# PROBLEM A:
Answer these questions about the Brian Harris interview:
(i) Who conducted the interview?
(ii) Which three languages did Harris learn at grammar school?
(iii) In which city did Harris spend the war years?
# PROBLEM B:
Reproduce word for word the part of the Brian Harris interview that opens with the words containing "Monthly Archives: May" and closes with "of translation culture?".
# PROBLEM C:
Carry on the Brian Harris interview past its last line.

# PAGE:
Monthly Archives: May 2019

Brian Harris, the father of translatology

Interview with Brian Harris, by Bruno Osimo

  1. In the 1940s, you attended a grammar school where you had your first translation experiences. What do you think of grammar schools as an institution from the point of view of translation culture?

A: The grammar school was crucial for my education because the syllabus emphasized languages. Some of the grammar schools have maintained that tradition. I learnt French, German and Latin, as well as English writing skills. Furthermore we were introduced not just to the languages but also to their literatures and through literature to their cultures. This was doubly important because it was wartime and we were cut off from direct contact with foreign countries. I spent the war years in London. Paradoxically, while the Germans were raining bombs down on us we were reading German literature from tbe Minnesänger to Stefan George. Our language courses were of the old ‘grammar and translation’ type, so we had translation exercises. And we were taught from the start not to translate literally. It was a good beginning. We had good teachers, including a history teacher from whom I learnt to distrust the popular versions of history.

  1. You studied at SOAS with, among others, Bernard Lewis. Can you tell us something about that experience?

# MATERIAL PROVIDED:
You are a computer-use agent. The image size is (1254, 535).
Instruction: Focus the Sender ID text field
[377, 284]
...
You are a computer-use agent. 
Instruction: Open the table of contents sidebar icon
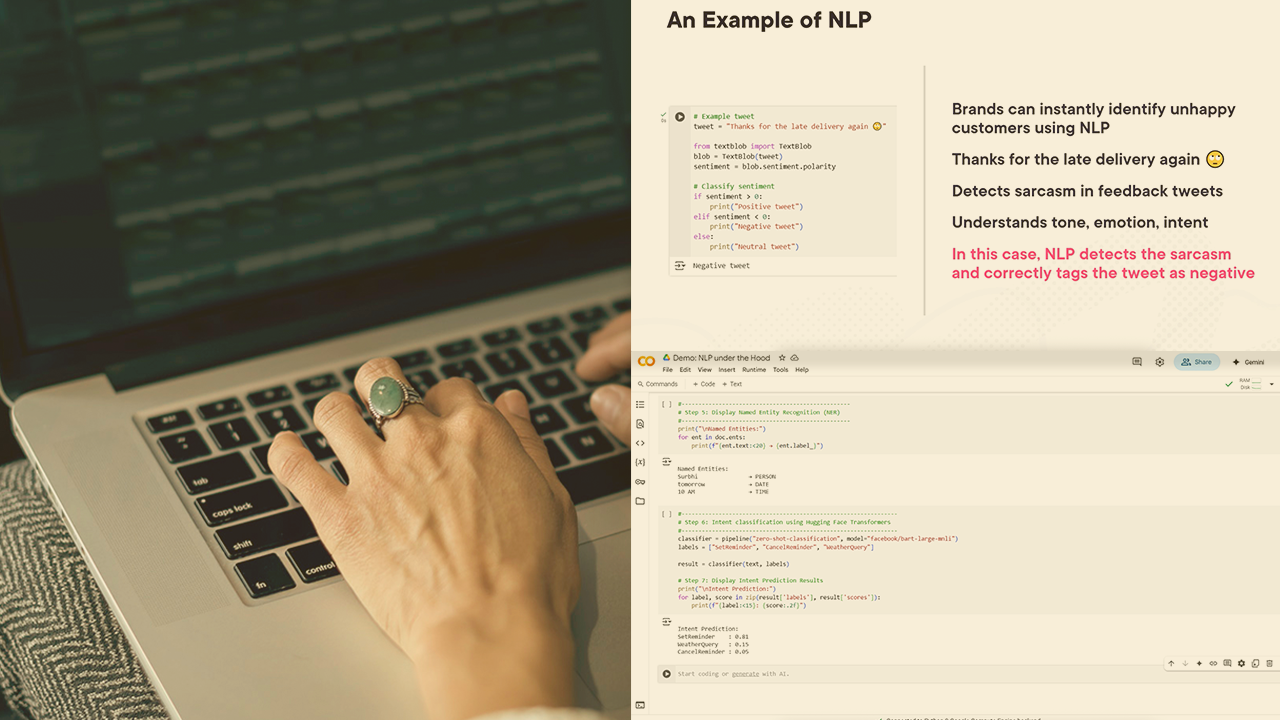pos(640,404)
...
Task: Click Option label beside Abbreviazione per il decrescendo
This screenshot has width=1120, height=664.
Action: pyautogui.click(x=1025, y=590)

# EXPECTED OUTPUT A:
(i) Bruno Osimo
(ii) French, German and Latin
(iii) London

# EXPECTED OUTPUT B:
Monthly Archives: May 2019

Brian Harris, the father of translatology

Interview with Brian Harris, by Bruno Osimo

  1. In the 1940s, you attended a grammar school where you had your first translation experiences. What do you think of grammar schools as an institution from the point of view of translation culture?

# EXPECTED OUTPUT C:
A: The Arabic degree I obtained at SOAS was in classical Arabic but I wanted to learn modern Arabic. In those days the Arabic department at SOAS didn’t teach modern Arabic. So I switched to the Middle East history department, where I would be able to use modern Arabic for my thesis. Bernard Lewis was then a young lecturer in the MEH department. His speciality was the Ottoman Empire, hence Turkish, but he also knew Arabic. He liked my proposed thesis topic, which had to do with 19th-century Lebanon, which at that time had been under Ottoman rule, so he took me on as a student. I learnt history under him, and not only of the Middle East. In those days the general opinion of the Ottomans was that they had been a decadent regime, but his opinion was different. So he, like my grammar school teacher, taught me to think independently about history. He directed me to go to original sources; for that it was useful that I also knew French. He was a polyglot and very thorough. When I discovered some Russian sources, he said to me, “Ah well, now you’ll have to learn Russian.” I still feel I let him down by not finishing my thesis under him but something intervened.

  1. Why did you study Arabic? And, was it important for your life?

A: I chose Arabic for a combination of reasons, primarily practical. Most of my school contemporaries who were good at languages were going into European languages, but I wanted to outsmart the competition. I almost chose Chinese. But I reasoned that there were job opportunities in the Middle East for somebody with Arabic and yet very few Europeans were learning it. The other reason, however, was the encouragement from my father. He had served in Egypt with the British forces during the First World War and had loved it.

Arabic was important to me later because it brought me invitations to go and teach in Jordan and Morocco, wonderful experiences.

  1. How did you decide to study at the American University in Cairo? Are there memories that you wish to share with us?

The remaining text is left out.